▶ Records for this exercise:
** BEGIN **

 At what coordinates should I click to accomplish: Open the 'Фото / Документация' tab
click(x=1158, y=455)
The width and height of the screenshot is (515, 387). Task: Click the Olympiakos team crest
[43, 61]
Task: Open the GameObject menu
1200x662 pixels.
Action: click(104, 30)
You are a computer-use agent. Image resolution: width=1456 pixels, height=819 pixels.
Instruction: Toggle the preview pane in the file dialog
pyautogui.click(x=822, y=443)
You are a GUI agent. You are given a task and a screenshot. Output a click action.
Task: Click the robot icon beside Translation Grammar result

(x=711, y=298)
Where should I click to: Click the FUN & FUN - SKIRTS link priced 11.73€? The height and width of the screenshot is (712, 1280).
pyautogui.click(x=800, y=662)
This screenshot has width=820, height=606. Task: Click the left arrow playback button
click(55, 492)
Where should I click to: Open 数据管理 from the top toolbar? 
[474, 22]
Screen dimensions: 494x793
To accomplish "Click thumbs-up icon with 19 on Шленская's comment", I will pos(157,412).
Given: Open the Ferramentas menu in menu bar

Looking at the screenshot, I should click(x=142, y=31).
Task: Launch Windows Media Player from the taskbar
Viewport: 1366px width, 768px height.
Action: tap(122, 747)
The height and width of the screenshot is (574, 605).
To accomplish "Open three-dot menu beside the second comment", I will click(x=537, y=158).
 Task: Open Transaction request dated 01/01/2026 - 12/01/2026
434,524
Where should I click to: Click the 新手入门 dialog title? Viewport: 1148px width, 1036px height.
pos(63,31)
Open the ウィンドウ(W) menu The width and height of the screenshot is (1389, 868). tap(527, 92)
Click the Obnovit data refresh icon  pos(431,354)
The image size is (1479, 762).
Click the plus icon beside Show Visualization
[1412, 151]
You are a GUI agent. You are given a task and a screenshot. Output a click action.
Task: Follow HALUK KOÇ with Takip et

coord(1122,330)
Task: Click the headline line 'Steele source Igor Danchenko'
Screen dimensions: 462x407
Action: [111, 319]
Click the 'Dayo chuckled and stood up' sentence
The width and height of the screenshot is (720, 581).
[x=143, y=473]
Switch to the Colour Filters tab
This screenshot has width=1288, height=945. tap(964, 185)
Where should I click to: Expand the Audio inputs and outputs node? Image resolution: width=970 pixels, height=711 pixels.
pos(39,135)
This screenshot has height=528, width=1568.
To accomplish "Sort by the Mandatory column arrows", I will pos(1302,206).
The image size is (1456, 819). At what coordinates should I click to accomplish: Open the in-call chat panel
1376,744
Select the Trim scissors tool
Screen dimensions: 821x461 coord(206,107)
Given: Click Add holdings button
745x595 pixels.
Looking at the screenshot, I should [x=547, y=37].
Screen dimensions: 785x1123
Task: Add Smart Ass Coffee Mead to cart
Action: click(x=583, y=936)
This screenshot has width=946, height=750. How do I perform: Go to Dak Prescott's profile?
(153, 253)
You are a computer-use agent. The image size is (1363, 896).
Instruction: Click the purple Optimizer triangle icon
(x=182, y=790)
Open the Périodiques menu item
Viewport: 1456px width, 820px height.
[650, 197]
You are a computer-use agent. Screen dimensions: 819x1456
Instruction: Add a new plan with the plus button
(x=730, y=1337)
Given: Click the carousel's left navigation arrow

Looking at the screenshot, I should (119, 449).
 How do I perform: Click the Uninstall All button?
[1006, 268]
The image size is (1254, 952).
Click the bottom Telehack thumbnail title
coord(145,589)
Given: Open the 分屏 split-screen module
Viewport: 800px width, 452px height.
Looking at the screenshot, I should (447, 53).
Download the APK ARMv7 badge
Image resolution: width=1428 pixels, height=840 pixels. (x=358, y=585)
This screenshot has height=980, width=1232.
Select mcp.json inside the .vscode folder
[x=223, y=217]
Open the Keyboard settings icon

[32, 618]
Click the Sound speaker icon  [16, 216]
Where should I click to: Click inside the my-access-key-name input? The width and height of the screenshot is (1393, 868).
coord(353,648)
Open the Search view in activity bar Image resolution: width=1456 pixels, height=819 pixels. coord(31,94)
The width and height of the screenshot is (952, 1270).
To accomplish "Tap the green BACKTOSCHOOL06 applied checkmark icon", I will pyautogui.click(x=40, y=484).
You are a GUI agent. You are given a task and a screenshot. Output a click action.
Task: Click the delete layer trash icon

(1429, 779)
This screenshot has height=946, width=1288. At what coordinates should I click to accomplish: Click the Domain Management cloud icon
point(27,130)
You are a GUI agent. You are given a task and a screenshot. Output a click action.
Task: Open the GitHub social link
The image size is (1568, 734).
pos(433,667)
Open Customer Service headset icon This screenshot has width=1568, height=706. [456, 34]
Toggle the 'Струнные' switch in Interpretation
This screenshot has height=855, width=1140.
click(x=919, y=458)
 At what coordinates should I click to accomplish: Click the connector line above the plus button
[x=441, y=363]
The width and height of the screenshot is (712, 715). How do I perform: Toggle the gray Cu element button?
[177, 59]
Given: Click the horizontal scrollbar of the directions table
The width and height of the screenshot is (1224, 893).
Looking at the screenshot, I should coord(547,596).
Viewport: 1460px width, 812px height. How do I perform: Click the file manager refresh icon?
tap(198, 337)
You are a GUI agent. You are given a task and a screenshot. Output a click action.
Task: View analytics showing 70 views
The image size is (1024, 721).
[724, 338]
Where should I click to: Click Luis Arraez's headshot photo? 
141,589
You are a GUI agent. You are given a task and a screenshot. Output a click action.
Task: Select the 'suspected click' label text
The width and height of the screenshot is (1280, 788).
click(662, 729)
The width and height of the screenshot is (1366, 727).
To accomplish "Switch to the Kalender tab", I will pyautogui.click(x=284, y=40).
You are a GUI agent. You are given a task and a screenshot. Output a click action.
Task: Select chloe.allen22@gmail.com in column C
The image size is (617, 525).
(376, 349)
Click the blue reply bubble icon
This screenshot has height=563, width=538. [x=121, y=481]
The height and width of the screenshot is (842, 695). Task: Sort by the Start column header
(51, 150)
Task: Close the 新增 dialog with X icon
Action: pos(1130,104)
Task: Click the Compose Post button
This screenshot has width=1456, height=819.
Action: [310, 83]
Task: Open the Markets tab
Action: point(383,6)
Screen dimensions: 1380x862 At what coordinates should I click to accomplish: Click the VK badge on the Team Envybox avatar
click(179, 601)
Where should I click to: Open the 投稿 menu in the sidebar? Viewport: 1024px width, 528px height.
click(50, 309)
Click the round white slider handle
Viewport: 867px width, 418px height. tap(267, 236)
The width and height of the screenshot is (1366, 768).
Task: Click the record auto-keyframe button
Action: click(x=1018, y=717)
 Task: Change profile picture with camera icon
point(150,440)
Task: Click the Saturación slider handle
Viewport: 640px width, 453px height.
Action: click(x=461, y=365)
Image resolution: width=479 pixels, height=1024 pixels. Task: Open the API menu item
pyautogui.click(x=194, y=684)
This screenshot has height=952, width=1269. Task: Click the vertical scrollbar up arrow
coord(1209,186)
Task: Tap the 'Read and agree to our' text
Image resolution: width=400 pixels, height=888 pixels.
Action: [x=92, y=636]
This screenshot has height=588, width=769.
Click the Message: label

** END **

▶ What to do:
Count how many lines in the items above contain the string "computer", with case counting, and reply with only that number.

▶ Right answer:
3